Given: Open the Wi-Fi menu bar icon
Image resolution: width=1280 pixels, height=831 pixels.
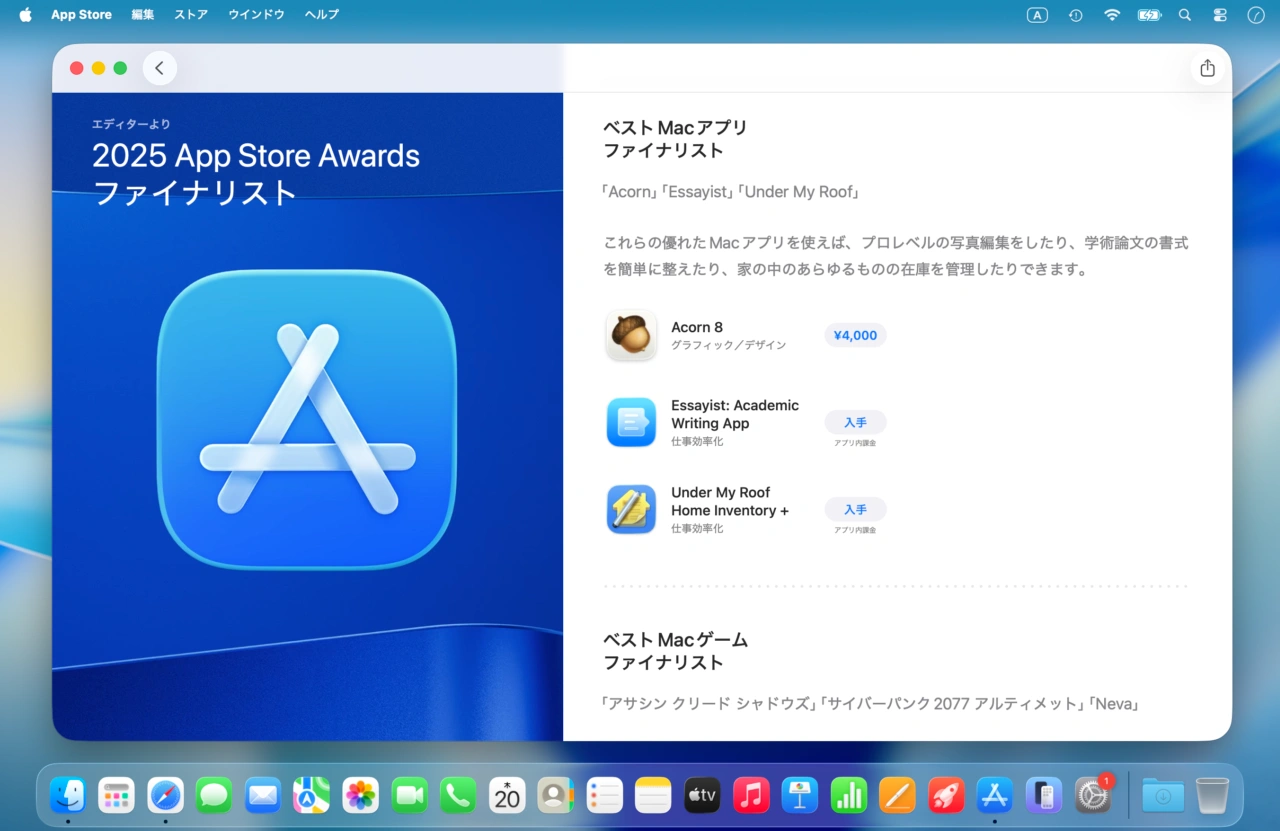Looking at the screenshot, I should tap(1112, 14).
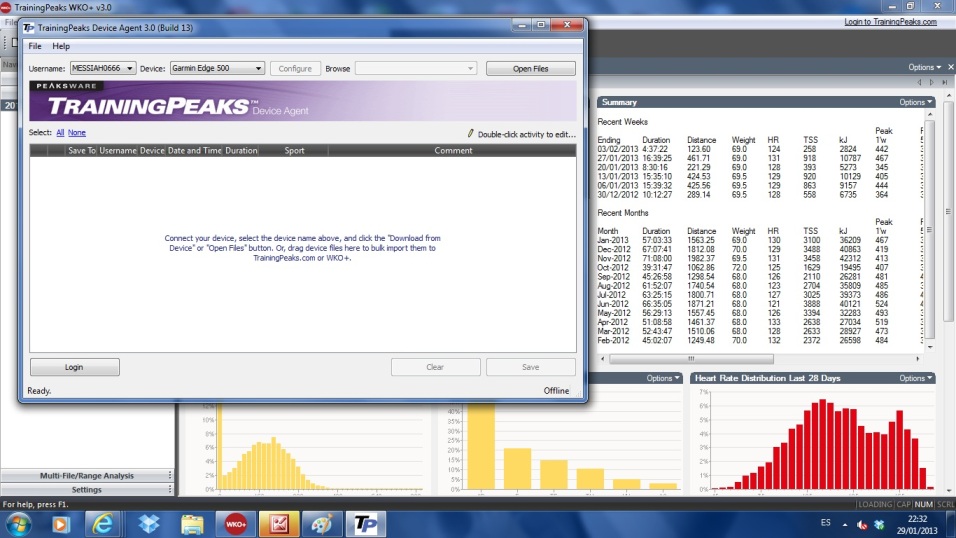Expand the Username dropdown MESSIAH0666
This screenshot has width=956, height=538.
102,69
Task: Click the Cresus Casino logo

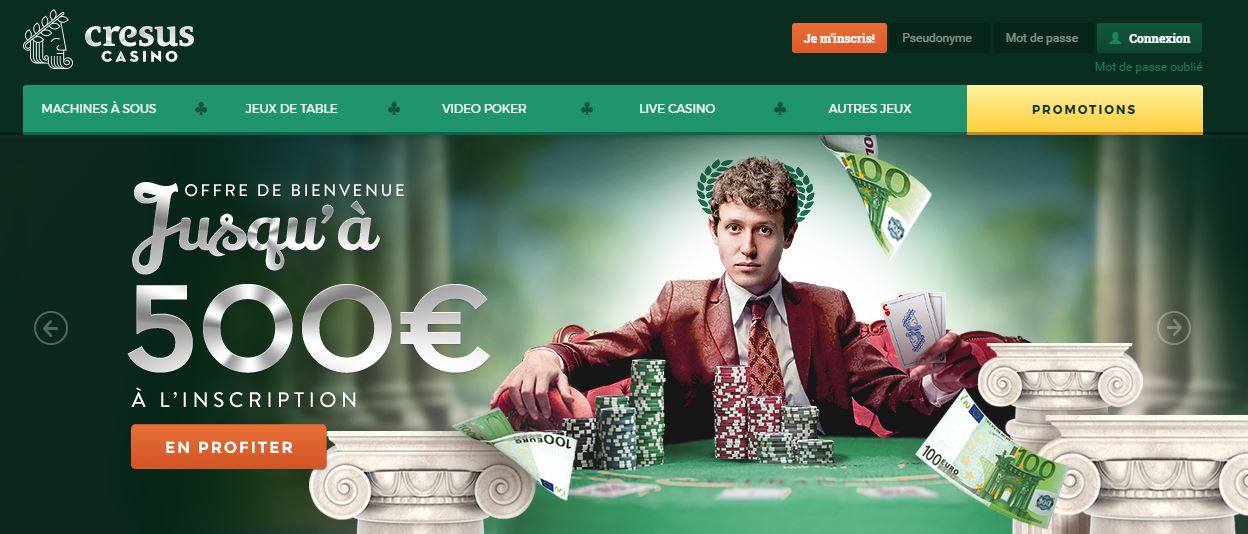Action: click(x=109, y=43)
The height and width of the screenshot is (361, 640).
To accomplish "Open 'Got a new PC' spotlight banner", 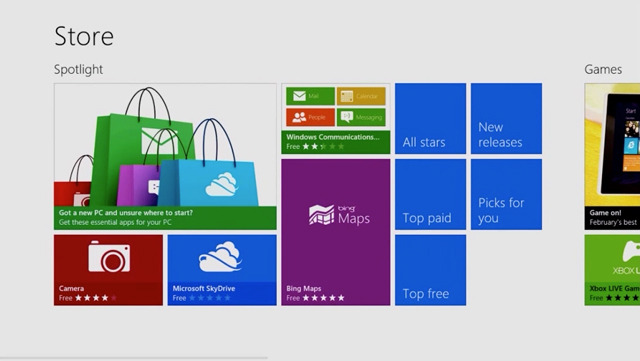I will tap(165, 218).
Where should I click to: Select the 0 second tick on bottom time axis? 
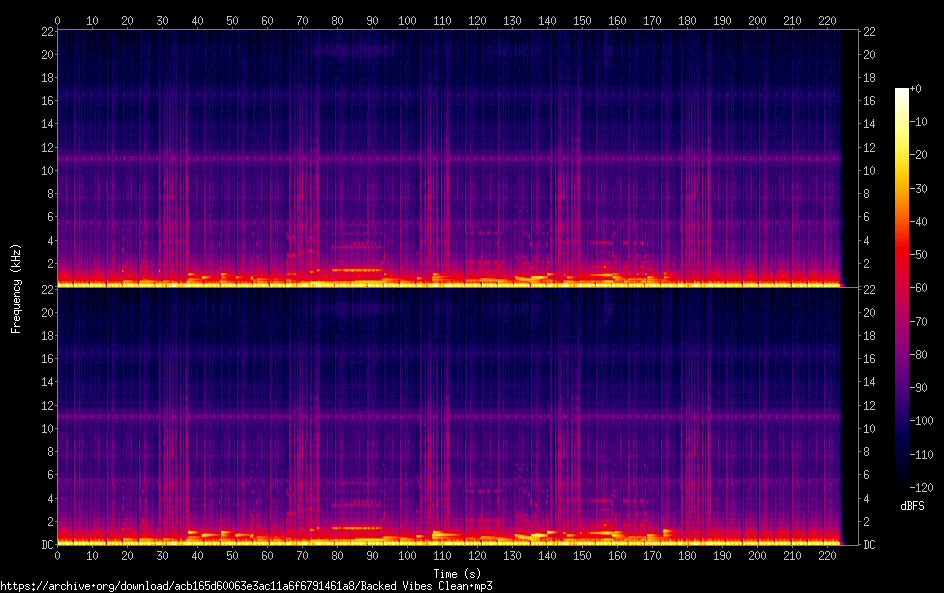(58, 555)

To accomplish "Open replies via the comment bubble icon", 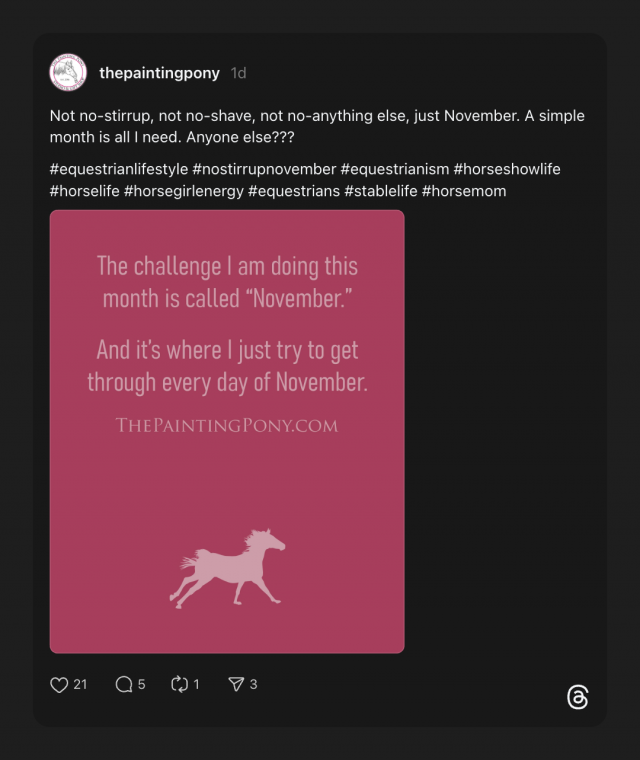I will 124,685.
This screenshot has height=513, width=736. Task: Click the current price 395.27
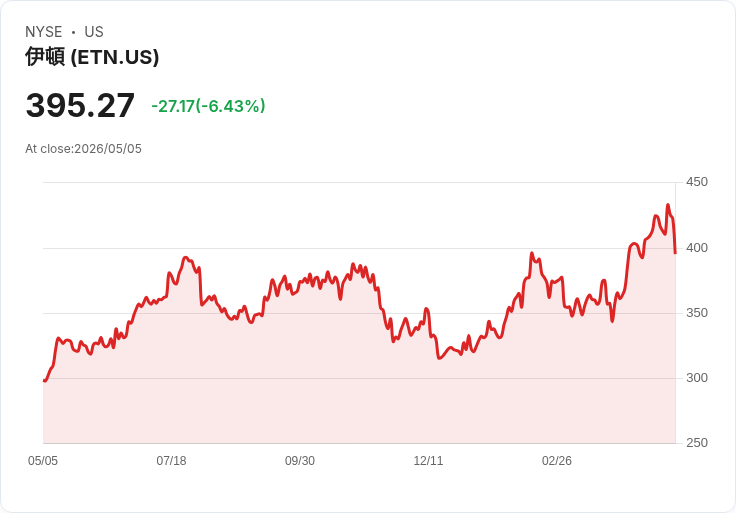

Aim of the exercise
Write out again exactly the lines above from the one with "Image resolution: width=1280" through the one with "The height and", adding no other lines and no pictures.

Task answer
Image resolution: width=1280 pixels, height=831 pixels.
Looking at the screenshot, I should tap(1112, 14).
Expand the Username dropdown MESSIAH0666
This screenshot has width=956, height=538.
102,69
Task: Click the Cresus Casino logo

Action: click(x=109, y=43)
The height and width of the screenshot is (361, 640).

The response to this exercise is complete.